The majority of passwords are very easy to hack by both humans and computers. A controlling partner may be able to guess which words you might use in a password, or if they know one of your passwords, they may easily figure out others. Writing down your passwords, either on a piece of paper or in a text document, means anyone with access to your personal space can read them. Hacking software, used by hackers and trolls, can try millions of passwords until it guesses the correct password. The best way to secure your passwords are to use strong, unique combinations of words.

A good password consists of three or four completely random words. Here are some examples:

  • OrangeLobsterIceCream
  • GrassyVendingMachine
  • OceanLightbulbFactory
Each of these passwords is incredibly unique, and also very easy to remember. If a website requires numbers, you can add a random number to the end. In the case of numeric passwords, like on a cellphone or credit card, try memorizing a pattern of numbers that is greater than 6 numbers. It may be challenging to change every password you have, so the best place to start is your most important online accounts: the email address you use to sign up for websites, the account you use to set-up your phone, and any important banking or healthcare websites.

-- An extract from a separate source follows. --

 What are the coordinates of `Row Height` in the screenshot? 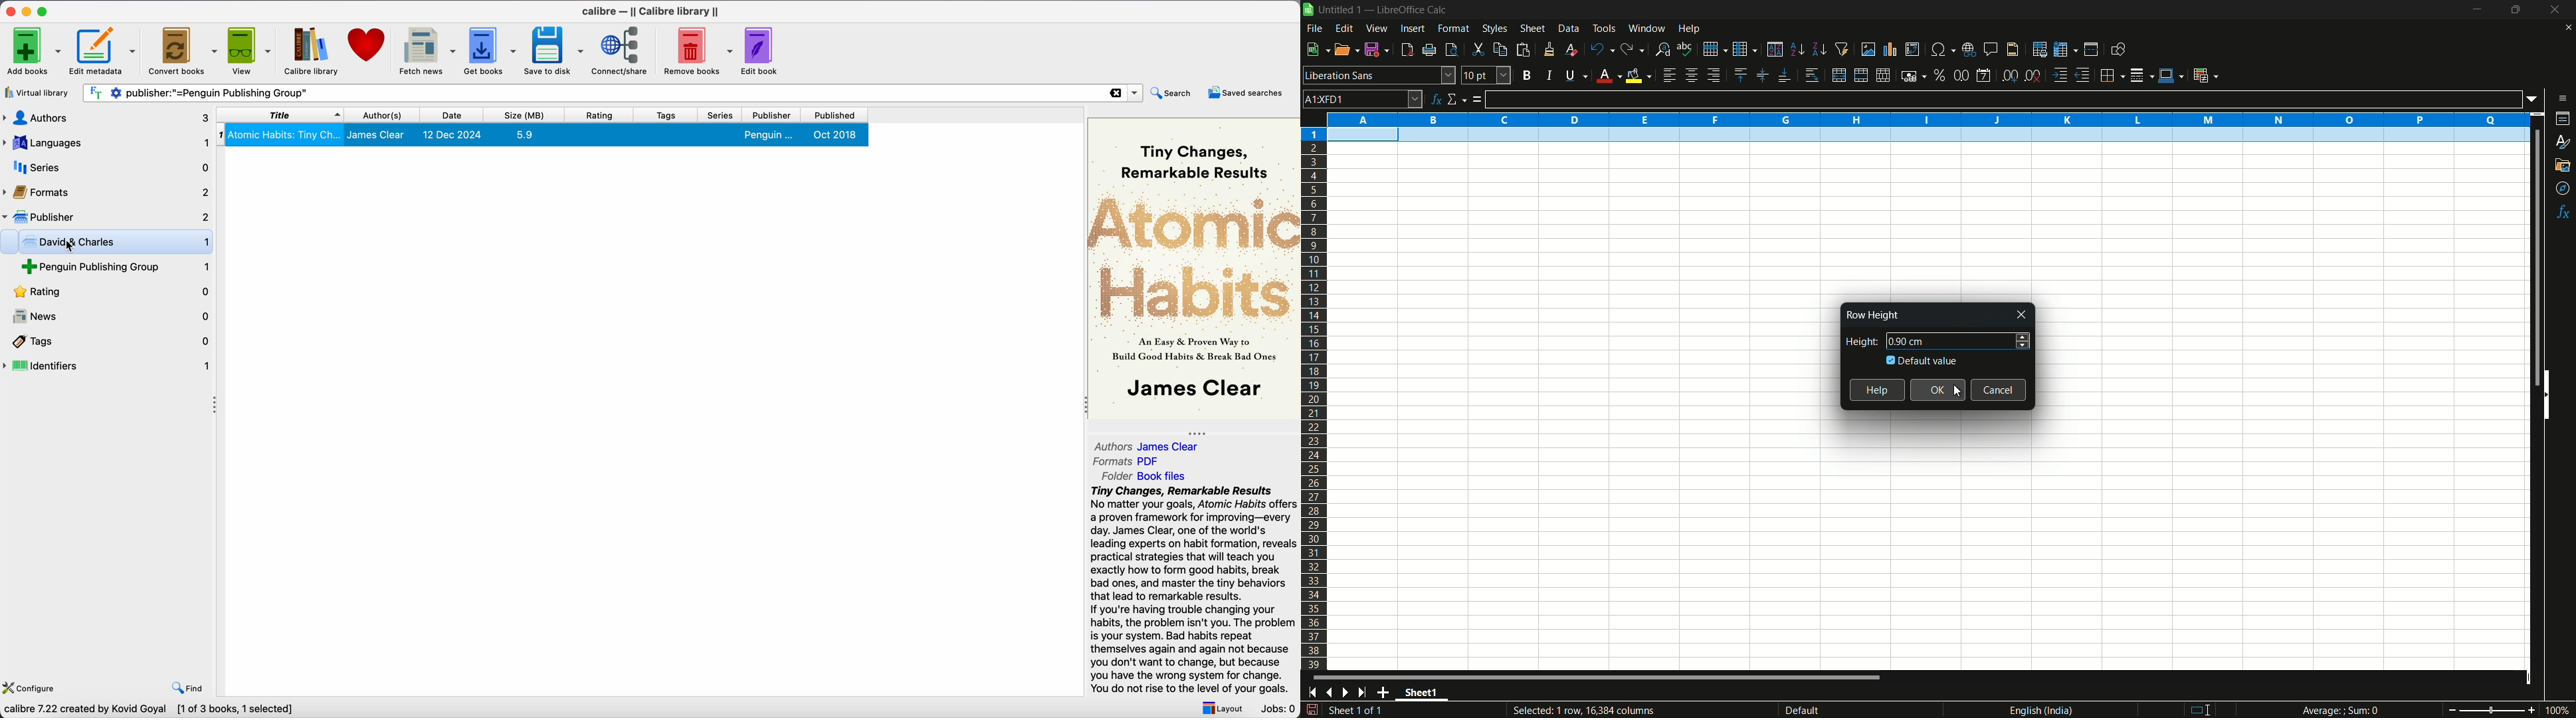 It's located at (1871, 315).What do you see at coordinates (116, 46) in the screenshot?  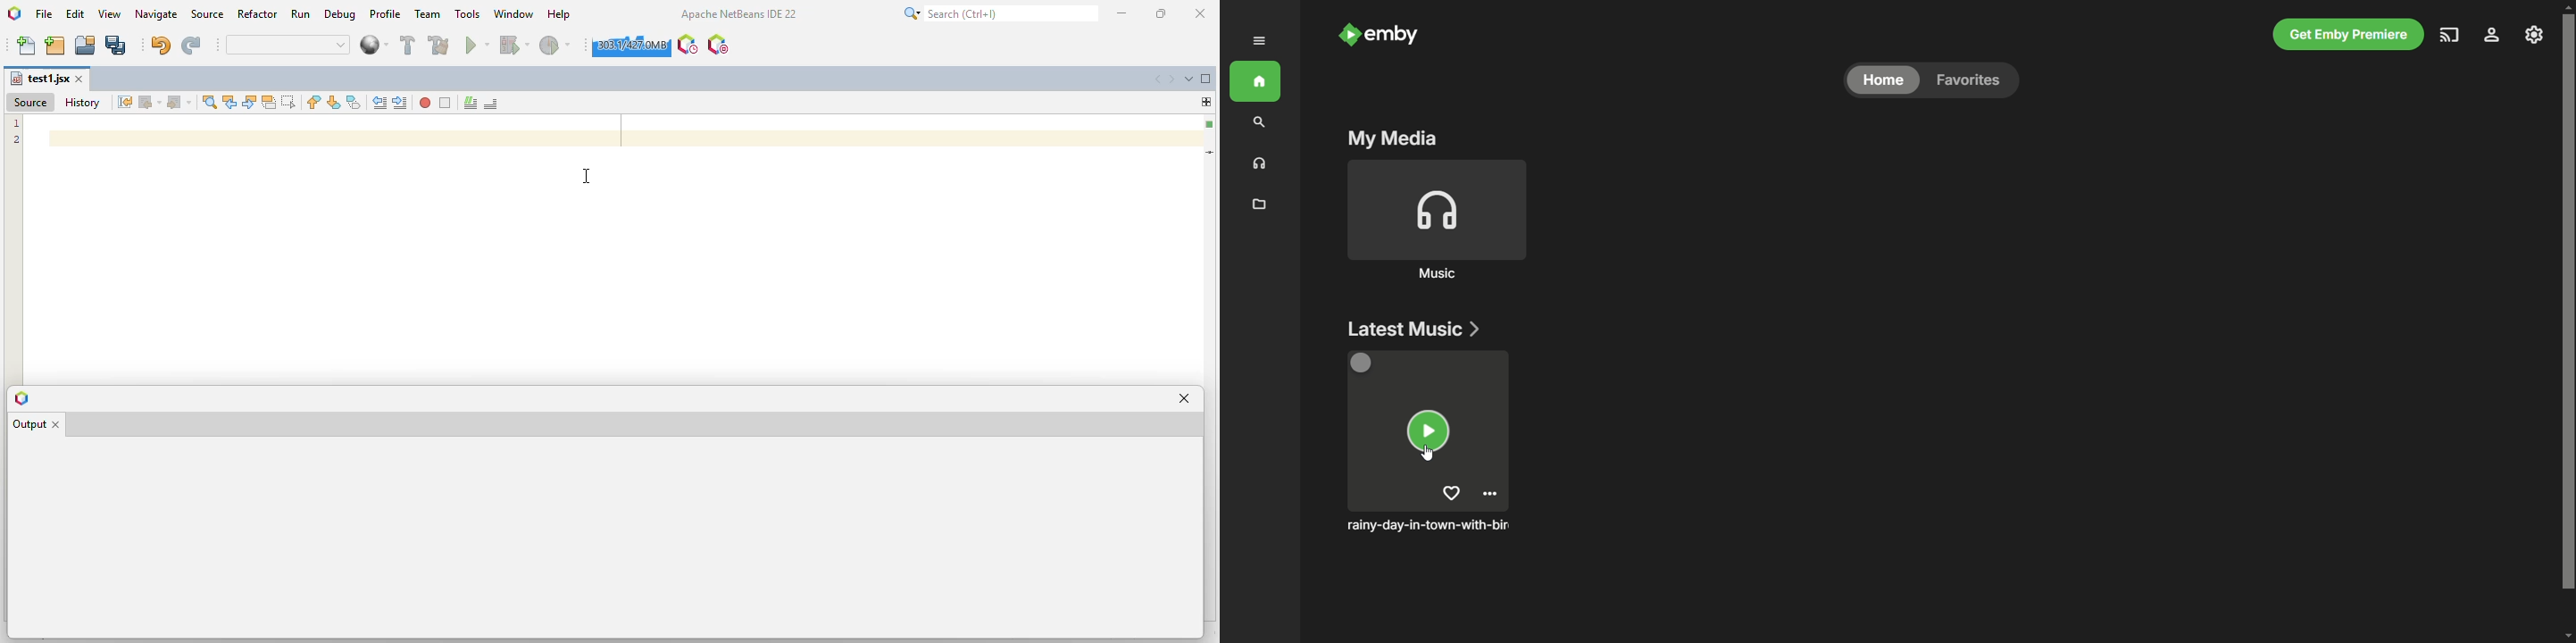 I see `save all` at bounding box center [116, 46].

Because we can have dozens, even hundreds of passwords, it's unrealistic to remember that many unique passwords. The most effective solution for consistently secure passwords is to use a Password Manager. A Password Manager is software that automatically generates strong passwords for you and stores them in a "vault", so no-one can access them but you. It may sound insecure to have all of your passwords in one place, but the software strongly encrypts every password, so no human or computer can hack them. One of the most useful features are browser extensions that can automatically fill-in your password on login forms: you never have to memorize a password again! The only security measure you need to take is having a strong, unique password for the password manager itself. It's also important to enable Two-Step Verification, another one of our defense strategies.

We recommend using the LastPass Password Manager. There is a free version available, which you can upgrade to a premium version if you want more features. If you have a controlling partner who will demand access to your password manager, consider relying on memorizing your passwords instead. Password managers are most effective when only you can access the software.

By using a strong, unique passphrase as your password, or by employing a password manager, you ensure that your online accounts stay safe. You don't have to change every password at once: go at your own pace, get comfortable with these new strategies, and enjoy your newfound security.